Updated: Nov 10, 2023

“I do not want to go home like this. Can you do something about the atmosphere?”, he said.

It was Friday afternoon, 1 hour before the end of the executive team offsite. We had spent two days together, in seclusion, far away from the office.

Two months prior to that, the CEO had asked me: “Help me build my new executive team”. He had done some serious reorganisation, put new structures in place, replaced one third of the staff. And also his leadership team had been intensely reshuffled.

By now, he was sure that the right people were in the right place. Now it was time to focus on the hard part: make sure they act like one team. They agreed to work on their team dynamics for two entire days. No business agenda. Just group processes. In order to say the things that needed to be said and detect the team patterns that were holding them back.

The exercise was hard at times. Hilarious at others. And by Friday afternoon, the team was feeling exhausted. Then this one director spoke up and asked me to do something about the atmosphere.

“Sure I can”, I said, “and I will, but first and foremost, it is important to sit with this tension. To feel what is alive among the team members. Let’s not sugarcoat this. Not everyone in this team feels appreciated, harsh words were spoken, wounds need to be licked. This is the reality of this team. Let’s not hide away from that. It is important that as a team, you build the capacity to hold this tension. To make it visible and sit with it. Only that way it can dissipate and free up room for the work that needs to be done. Because let’s face it, we are not here just to have fun, but to build a productive working relationship.”

■ **Tasks to perform**:
[1] Retype the part of the offsite text that begins at "By now, he was" and stops after "holding them back.".
[2] According to the offsite text, what share of the staff had the CEO replaced?

■ **Given information**:
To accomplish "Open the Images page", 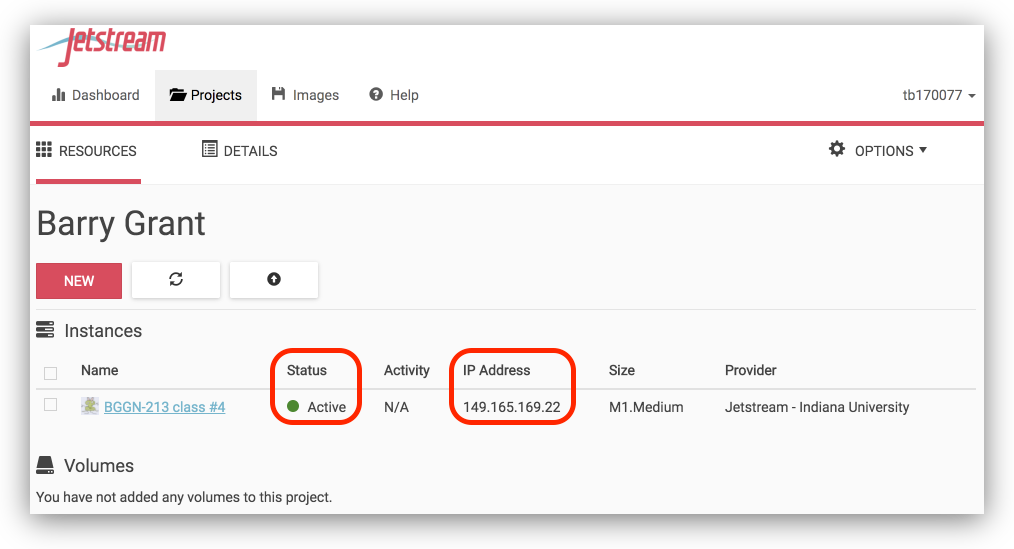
--
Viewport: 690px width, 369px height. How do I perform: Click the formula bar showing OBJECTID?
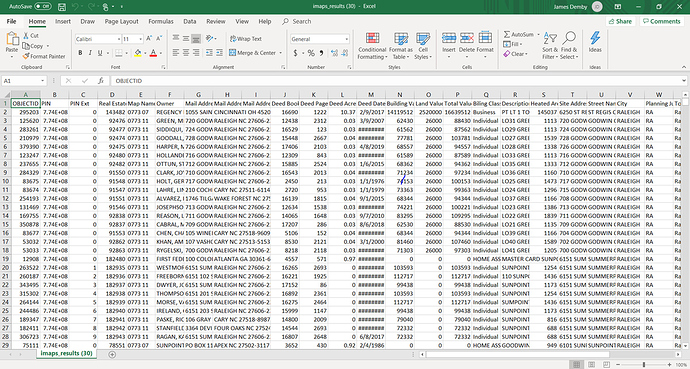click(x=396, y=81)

■ **Solutions below**:
[1]
By now, he was sure that the right people were in the right place. Now it was time to focus on the hard part: make sure they act like one team. They agreed to work on their team dynamics for two entire days. No business agenda. Just group processes. In order to say the things that needed to be said and detect the team patterns that were holding them back.

[2] One third of the staff.